### About this exercise
Return each line exactly as written. Begin with the first line of the entries and end with the line that has "Horizon (1586, 187)".

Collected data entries
*** Begin section ***

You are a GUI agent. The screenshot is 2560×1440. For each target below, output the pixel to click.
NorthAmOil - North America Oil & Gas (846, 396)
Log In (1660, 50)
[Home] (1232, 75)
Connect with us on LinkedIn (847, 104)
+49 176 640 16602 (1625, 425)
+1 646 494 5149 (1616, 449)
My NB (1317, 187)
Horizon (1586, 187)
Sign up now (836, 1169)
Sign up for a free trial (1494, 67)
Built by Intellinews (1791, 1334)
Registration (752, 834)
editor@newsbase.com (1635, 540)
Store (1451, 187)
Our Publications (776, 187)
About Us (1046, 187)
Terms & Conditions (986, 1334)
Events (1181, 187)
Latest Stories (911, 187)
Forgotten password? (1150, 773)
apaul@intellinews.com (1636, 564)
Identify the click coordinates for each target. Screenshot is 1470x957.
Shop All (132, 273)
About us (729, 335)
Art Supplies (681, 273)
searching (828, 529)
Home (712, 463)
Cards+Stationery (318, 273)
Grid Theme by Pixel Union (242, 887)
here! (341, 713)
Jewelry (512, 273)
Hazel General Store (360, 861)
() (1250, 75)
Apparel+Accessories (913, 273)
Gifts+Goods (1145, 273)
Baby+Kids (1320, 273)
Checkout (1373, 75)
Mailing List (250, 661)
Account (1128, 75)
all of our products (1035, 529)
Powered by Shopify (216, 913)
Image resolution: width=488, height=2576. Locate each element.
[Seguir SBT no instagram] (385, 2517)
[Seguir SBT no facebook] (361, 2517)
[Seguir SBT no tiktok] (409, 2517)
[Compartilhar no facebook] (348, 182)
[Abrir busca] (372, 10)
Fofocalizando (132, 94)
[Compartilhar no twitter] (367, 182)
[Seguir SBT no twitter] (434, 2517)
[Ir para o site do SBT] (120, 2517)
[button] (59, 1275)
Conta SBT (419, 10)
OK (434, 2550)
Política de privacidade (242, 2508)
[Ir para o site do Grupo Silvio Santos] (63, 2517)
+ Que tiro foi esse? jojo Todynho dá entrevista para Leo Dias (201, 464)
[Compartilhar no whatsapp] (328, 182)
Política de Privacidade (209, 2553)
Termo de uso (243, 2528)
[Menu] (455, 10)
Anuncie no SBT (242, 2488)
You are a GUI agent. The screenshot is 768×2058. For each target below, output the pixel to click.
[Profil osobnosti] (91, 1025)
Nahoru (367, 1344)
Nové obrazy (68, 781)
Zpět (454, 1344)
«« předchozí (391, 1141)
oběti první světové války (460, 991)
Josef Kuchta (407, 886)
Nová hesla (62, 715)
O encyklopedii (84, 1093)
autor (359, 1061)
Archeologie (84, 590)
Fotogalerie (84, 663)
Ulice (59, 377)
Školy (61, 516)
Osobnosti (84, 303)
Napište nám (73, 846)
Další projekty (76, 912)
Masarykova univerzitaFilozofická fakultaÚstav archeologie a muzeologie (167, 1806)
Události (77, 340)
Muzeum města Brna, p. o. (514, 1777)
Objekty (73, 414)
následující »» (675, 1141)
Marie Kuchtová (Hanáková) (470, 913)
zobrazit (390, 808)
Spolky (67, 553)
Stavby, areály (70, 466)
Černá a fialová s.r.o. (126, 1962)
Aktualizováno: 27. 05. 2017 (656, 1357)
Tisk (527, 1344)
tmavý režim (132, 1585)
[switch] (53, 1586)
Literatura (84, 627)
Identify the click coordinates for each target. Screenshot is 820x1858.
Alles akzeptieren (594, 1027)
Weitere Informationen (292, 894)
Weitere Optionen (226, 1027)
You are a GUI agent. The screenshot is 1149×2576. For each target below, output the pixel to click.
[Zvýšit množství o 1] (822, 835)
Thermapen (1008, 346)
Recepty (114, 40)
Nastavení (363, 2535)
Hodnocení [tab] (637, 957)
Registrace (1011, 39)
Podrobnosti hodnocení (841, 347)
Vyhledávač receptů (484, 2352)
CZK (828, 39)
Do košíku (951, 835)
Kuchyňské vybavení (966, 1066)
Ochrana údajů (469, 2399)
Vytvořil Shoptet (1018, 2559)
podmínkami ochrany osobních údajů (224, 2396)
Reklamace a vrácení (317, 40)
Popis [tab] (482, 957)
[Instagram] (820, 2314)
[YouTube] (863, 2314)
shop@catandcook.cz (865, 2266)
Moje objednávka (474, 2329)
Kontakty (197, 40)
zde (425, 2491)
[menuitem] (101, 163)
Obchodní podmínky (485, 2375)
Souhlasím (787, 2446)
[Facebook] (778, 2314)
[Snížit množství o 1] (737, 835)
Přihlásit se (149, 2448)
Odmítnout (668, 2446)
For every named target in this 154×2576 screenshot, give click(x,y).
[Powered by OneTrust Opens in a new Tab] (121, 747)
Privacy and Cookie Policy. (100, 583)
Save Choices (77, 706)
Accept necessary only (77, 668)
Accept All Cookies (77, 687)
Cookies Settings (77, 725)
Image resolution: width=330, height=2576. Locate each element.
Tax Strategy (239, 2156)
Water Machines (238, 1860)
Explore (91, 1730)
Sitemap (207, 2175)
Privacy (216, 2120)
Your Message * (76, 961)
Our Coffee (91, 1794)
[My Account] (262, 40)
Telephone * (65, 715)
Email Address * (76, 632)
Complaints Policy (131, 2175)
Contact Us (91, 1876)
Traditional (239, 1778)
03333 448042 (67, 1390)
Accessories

*** End section ***

### Finished exercise
You are a GUI agent. The screenshot is 2560×1440. For each target below, output the pixel to click.
NorthAmOil - North America Oil & Gas (846, 396)
Log In (1660, 50)
[Home] (1232, 75)
Connect with us on LinkedIn (847, 104)
+49 176 640 16602 (1625, 425)
+1 646 494 5149 (1616, 449)
My NB (1317, 187)
Horizon (1586, 187)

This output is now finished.